Available records Start Marker

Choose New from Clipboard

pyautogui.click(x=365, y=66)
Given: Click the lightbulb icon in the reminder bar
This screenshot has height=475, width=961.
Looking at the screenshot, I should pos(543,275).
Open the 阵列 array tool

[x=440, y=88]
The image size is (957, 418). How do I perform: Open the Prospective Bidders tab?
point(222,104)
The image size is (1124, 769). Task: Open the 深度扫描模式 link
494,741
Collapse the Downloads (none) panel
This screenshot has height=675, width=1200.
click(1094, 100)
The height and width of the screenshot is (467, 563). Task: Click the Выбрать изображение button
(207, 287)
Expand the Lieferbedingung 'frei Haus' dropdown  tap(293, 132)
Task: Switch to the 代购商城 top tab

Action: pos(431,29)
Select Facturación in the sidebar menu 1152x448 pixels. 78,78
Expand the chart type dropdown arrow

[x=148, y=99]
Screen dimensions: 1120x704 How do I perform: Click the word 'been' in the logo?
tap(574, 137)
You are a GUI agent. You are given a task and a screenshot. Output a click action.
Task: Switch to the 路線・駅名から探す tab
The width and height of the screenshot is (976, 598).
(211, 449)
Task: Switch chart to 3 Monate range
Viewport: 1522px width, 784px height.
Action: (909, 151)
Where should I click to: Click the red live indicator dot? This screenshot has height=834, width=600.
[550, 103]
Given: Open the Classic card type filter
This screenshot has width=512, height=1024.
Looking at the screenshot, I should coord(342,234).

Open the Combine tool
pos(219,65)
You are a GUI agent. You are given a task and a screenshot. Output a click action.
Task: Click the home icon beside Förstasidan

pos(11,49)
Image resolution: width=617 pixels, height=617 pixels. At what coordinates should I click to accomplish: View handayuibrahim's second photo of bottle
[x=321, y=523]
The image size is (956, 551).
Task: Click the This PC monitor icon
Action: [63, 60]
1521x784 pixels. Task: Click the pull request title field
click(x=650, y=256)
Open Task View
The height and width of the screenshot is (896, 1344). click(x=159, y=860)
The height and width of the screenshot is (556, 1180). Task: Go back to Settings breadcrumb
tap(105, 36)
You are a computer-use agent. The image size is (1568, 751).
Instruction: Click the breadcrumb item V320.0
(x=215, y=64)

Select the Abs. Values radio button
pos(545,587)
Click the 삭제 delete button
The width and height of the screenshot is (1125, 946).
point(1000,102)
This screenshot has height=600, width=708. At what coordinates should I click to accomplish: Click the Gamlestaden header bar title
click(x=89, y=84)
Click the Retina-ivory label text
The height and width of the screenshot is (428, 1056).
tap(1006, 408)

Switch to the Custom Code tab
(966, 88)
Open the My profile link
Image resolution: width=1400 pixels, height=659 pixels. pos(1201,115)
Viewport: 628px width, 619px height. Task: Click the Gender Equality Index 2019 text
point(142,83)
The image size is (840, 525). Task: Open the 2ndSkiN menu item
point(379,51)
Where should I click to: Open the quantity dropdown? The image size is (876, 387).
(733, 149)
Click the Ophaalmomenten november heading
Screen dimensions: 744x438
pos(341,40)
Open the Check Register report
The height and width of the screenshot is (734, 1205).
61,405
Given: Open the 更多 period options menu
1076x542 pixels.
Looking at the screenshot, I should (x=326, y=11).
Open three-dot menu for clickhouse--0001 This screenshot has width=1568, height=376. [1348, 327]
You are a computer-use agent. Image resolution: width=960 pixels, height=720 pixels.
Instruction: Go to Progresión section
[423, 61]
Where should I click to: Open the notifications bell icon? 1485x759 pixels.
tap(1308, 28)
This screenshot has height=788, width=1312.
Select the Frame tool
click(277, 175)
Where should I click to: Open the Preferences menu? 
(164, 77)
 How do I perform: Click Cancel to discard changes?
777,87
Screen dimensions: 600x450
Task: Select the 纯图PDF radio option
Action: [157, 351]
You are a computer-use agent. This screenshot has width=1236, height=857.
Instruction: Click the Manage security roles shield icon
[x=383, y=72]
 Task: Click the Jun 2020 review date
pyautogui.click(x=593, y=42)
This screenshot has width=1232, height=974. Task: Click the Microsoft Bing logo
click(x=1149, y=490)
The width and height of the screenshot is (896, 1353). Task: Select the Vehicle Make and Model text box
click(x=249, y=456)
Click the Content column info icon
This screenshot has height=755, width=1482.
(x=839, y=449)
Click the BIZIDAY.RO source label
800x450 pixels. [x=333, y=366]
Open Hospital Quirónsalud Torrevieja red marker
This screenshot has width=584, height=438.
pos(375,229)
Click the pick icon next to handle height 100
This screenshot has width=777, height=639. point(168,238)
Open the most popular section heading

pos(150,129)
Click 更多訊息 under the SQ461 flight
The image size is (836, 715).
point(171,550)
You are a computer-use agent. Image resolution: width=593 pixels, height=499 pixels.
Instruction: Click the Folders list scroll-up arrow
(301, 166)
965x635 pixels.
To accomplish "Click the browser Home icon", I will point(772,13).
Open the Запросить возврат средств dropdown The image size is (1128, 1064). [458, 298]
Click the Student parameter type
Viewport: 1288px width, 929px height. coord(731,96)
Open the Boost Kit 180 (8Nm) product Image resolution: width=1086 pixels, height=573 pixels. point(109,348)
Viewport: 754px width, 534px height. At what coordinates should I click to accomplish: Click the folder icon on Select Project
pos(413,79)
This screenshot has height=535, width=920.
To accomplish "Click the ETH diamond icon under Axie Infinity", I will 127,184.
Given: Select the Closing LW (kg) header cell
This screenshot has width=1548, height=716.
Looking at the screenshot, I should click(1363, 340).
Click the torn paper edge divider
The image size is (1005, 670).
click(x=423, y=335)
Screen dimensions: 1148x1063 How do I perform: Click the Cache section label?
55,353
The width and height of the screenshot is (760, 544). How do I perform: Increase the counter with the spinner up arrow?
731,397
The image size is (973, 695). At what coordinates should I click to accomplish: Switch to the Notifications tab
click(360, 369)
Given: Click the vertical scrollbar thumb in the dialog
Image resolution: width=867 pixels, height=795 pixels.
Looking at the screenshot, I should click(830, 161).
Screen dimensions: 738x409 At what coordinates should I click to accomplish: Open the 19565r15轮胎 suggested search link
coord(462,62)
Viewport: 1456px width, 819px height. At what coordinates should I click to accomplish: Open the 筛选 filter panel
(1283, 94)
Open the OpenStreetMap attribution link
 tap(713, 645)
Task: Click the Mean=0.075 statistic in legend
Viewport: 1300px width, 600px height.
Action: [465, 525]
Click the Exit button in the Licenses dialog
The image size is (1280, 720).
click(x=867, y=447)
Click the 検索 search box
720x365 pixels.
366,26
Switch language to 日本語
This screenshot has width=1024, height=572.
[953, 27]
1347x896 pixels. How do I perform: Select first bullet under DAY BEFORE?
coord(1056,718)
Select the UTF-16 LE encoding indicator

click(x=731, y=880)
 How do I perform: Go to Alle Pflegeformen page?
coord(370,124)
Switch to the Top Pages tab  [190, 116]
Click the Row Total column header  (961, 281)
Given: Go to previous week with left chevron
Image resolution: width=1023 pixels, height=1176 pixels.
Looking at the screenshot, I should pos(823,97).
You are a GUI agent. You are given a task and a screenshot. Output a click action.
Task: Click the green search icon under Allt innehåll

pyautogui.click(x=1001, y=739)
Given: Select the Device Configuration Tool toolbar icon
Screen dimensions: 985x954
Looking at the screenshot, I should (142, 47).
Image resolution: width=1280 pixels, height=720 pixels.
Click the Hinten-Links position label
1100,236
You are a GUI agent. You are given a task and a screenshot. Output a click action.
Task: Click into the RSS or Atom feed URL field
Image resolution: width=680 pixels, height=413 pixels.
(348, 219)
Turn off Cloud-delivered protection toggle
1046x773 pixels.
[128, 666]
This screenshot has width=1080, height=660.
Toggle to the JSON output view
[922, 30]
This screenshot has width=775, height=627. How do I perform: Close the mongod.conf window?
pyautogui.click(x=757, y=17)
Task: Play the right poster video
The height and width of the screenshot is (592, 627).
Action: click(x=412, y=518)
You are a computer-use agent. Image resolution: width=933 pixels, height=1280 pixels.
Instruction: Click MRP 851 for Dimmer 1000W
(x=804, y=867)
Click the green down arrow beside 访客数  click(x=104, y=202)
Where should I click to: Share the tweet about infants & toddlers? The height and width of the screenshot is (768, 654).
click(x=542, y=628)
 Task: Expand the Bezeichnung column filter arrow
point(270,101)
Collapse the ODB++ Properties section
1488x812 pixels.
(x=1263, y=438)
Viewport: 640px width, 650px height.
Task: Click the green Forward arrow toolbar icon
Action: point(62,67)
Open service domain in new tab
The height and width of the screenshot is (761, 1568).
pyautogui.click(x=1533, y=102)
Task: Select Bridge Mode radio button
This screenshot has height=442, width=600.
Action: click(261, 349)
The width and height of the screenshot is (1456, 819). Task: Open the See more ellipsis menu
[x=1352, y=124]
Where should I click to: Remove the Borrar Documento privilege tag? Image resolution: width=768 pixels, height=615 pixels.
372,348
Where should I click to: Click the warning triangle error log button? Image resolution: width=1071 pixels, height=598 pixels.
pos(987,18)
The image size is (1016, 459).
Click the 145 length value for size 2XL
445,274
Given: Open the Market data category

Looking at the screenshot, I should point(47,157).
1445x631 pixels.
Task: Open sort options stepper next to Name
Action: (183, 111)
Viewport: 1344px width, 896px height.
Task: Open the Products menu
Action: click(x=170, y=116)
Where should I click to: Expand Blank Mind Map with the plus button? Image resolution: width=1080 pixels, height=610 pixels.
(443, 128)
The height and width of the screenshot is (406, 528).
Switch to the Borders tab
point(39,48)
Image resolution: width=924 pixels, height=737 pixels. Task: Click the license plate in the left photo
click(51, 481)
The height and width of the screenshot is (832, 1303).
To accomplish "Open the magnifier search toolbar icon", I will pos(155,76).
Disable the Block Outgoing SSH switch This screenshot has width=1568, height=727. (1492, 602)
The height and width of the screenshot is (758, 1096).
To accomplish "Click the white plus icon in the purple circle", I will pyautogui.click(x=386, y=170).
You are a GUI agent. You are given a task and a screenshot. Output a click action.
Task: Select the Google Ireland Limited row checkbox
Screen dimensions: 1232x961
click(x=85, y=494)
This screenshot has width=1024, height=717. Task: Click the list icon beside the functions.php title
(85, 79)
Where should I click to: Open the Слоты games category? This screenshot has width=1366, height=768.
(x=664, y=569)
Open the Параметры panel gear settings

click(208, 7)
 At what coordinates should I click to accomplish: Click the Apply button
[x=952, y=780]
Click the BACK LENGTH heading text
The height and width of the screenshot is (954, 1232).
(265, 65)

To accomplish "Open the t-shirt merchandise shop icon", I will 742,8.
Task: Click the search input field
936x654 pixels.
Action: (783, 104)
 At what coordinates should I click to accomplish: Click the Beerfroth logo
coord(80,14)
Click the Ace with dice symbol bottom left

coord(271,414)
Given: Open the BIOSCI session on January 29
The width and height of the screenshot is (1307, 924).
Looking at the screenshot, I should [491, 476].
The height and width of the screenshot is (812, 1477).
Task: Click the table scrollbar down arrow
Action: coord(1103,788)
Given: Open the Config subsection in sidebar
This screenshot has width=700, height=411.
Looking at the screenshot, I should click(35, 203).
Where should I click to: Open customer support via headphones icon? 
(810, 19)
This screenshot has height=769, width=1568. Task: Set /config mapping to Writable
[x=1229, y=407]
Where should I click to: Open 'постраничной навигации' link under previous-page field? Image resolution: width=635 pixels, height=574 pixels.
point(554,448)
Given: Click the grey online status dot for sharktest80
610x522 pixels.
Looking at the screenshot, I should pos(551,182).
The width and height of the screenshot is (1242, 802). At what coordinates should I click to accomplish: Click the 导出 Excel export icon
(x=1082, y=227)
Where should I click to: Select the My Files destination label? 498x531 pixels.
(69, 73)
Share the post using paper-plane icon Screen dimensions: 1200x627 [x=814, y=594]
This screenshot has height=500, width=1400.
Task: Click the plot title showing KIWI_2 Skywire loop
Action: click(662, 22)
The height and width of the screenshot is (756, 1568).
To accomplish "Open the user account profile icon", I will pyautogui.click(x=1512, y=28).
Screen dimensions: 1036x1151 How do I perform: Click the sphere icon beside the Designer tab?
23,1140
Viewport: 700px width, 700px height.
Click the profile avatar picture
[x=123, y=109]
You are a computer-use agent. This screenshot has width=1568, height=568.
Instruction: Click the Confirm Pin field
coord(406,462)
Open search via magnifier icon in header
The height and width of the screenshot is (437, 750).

Available records End Marker

Exercise prompt
The expected answer is a copy of every line in the entries that holds the word "Collapse".

Exercise output
Collapse the Downloads (none) panel
Collapse the ODB++ Properties section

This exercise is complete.